=== WORK REQUIRED ===
Rewrite the entries from the line containing "This screenshot has" through the end of the entries, replacing "screenshot" with "image" and keeping everything else the same. Omit the pictures from your answer.

=== EXTRACTED ENTRIES ===
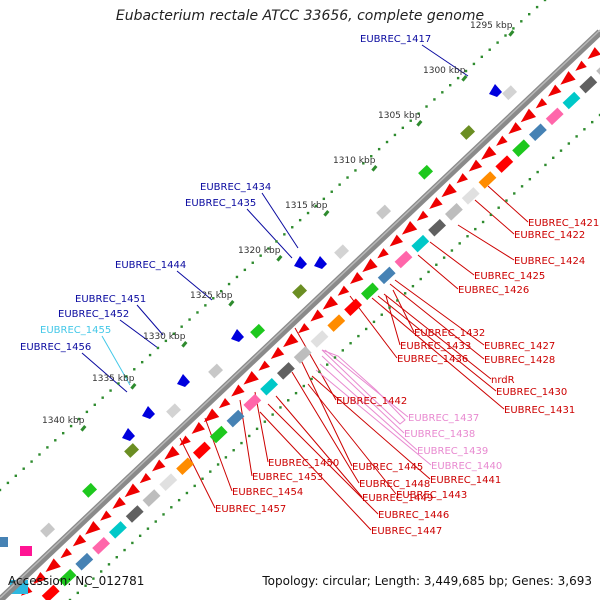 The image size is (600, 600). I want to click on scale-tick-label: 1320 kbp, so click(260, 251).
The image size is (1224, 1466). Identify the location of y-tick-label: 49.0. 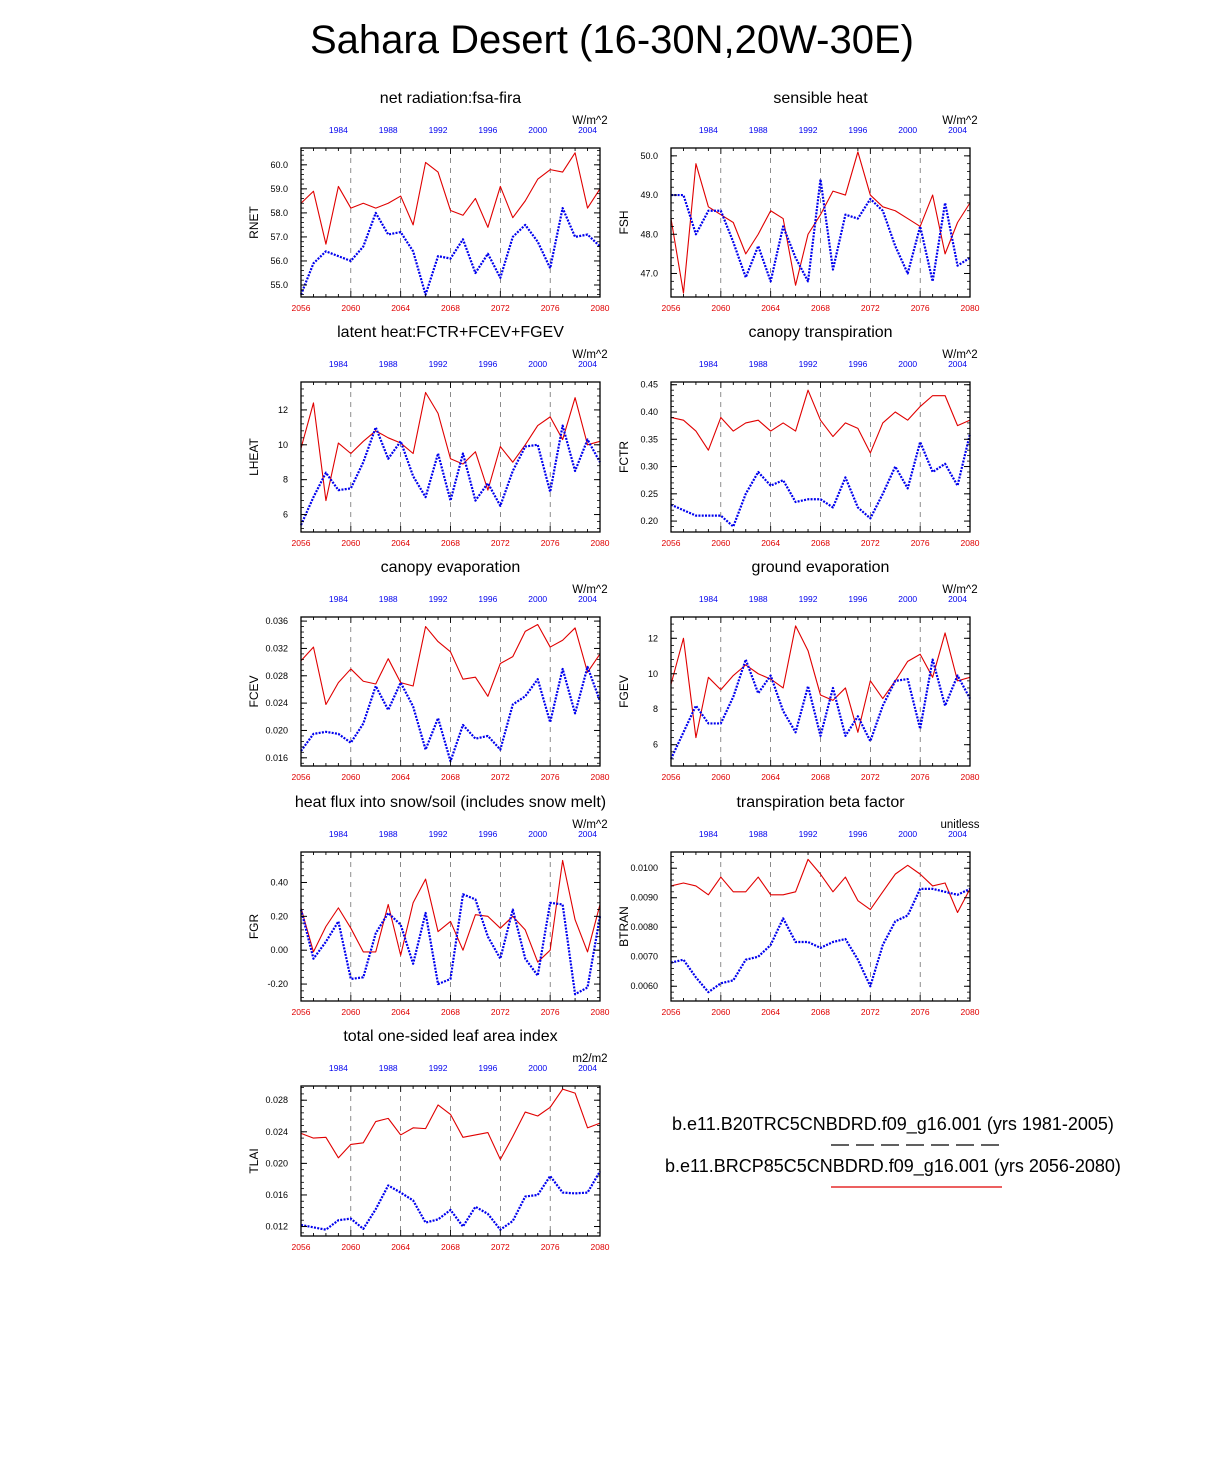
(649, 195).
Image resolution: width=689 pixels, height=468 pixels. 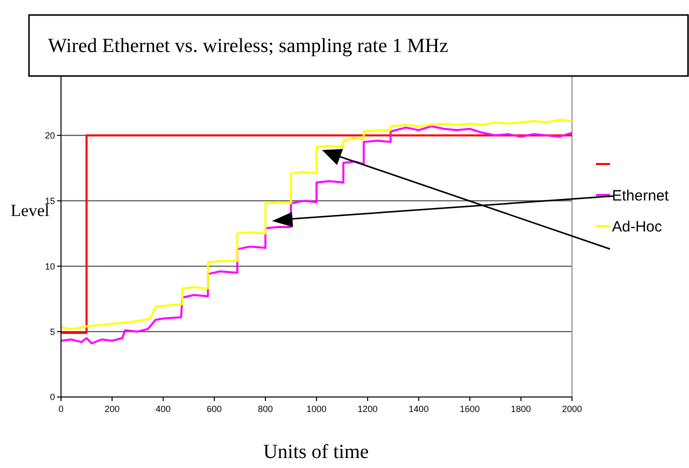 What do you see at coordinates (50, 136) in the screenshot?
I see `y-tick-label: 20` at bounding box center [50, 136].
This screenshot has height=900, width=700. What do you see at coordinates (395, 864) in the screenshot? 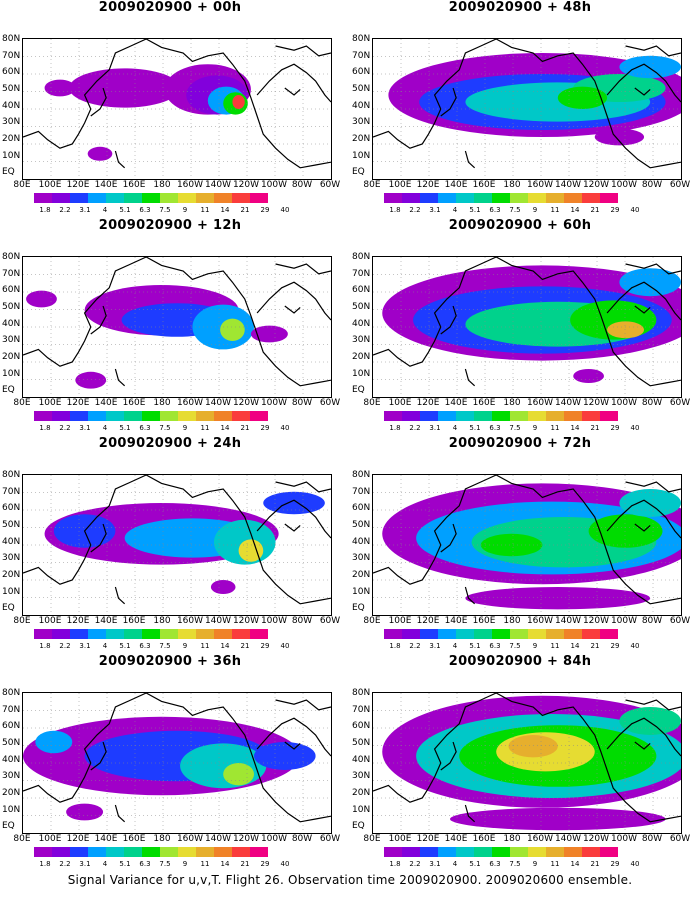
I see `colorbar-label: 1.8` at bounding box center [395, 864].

=== TASK ANSWER ===
This image has height=900, width=700. What do you see at coordinates (395, 864) in the image? 
I see `colorbar-label: 1.8` at bounding box center [395, 864].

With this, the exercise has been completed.